### Import Data

And clean dates into `pd.DateTime`. 

In [167]:
import pandas as pd

df = pd.read_csv('./dat/spx_option_prices.csv')
df['exdate'] = pd.to_datetime(df['exdate'].astype(str))
df['date'] = pd.to_datetime(df['date'].astype(str))

### Simplify Dataset

There are a few columns that would never be needed because they do not even vary. There are additional columns giving the option greeks, but I think I'll also omit those too later on. 

In [168]:
for col in ['secid','cp_flag','index_flag','issuer','exercise_style']:
    print(df[col].unique())
    del df[col]

[108105]
['P']
[1]
['CBOE S&P 500 INDEX']
['E']


### Add Column for `daysToExpiry`

`daysToExpiry` is probably clear.

In [169]:
df['daysToExpiry'] = ((df['exdate'] - df['date']).astype(int)/1e9/3600/24).astype(int)
df['daysToExpiry'].min()

0

### Add Column for `lifeTime`

There is a unique key in the dataset called `optionid`. It is unique in the sense that for every `(date, optionid)` there is exactly 1 row in our dataset. However, the properties of an option are determined by the strike price (`strike_price`) and expiry date (`exdate`) because otherwise, the timing and cash flows are exactly the same. Thus, we expected `optionid` to `1:1` with `(exdate, strike_price)`. However, the following shows that `(date, exdate, strike_price)` have multiple rows associated with them.

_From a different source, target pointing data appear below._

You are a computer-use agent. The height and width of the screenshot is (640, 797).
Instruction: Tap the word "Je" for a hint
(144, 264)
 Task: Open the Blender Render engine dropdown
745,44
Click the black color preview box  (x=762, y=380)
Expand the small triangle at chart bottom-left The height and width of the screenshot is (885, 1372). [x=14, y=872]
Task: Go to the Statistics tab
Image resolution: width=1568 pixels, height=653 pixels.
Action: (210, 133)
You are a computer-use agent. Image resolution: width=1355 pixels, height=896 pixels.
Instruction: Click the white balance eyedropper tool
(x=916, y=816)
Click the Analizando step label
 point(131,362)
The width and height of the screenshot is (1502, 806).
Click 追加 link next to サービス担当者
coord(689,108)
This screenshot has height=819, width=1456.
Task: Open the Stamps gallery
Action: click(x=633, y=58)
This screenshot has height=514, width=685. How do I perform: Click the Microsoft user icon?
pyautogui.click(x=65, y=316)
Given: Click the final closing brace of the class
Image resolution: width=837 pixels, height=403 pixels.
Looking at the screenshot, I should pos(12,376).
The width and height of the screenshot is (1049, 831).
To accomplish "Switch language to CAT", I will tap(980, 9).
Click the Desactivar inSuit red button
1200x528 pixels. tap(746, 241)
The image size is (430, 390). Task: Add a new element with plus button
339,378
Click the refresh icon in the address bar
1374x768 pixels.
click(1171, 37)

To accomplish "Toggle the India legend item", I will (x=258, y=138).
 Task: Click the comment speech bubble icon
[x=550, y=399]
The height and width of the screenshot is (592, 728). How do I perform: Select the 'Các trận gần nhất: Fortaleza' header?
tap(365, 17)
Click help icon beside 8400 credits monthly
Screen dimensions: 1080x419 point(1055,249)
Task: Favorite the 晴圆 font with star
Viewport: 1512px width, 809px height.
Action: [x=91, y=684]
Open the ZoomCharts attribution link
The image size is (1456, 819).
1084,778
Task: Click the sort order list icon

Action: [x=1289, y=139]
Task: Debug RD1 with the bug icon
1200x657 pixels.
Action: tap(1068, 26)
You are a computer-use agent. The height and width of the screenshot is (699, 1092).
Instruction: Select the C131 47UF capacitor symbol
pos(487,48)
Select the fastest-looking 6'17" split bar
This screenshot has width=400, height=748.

My guess is that there is some pair of weekly, monthly, and quarterly options in which both option styles have the same expiration date. To try to approximate that, we look at the option's `lifeTime` which is the maximum date until expiry. 

In [170]:
print(len(df))
print(len(df[['date','exdate','strike_price']].drop_duplicates()))

8462528
7841799


In [171]:
df_lt = df.groupby('optionid')['daysToExpiry'].max().reset_index().rename(
    {'daysToExpiry':'lifeTime'},axis=1)
df = df.merge(df_lt, how = 'left', on = 'optionid', validate = 'm:1')

In [172]:
print(len(df))
print(len(df[['date','exdate','strike_price','lifeTime']].drop_duplicates()))

8462528
8018016


In [207]:
obj = df.groupby('optionid')['daysToExpiry'].min()
mx = obj.max()
mx

903

In [210]:
obj[obj == mx].head()

optionid
127294298    903
127294299    903
127294300    903
127294301    903
127294302    903
Name: daysToExpiry, dtype: int64

In [211]:
df[df['optionid'] == obj[obj == mx].index[0]].head()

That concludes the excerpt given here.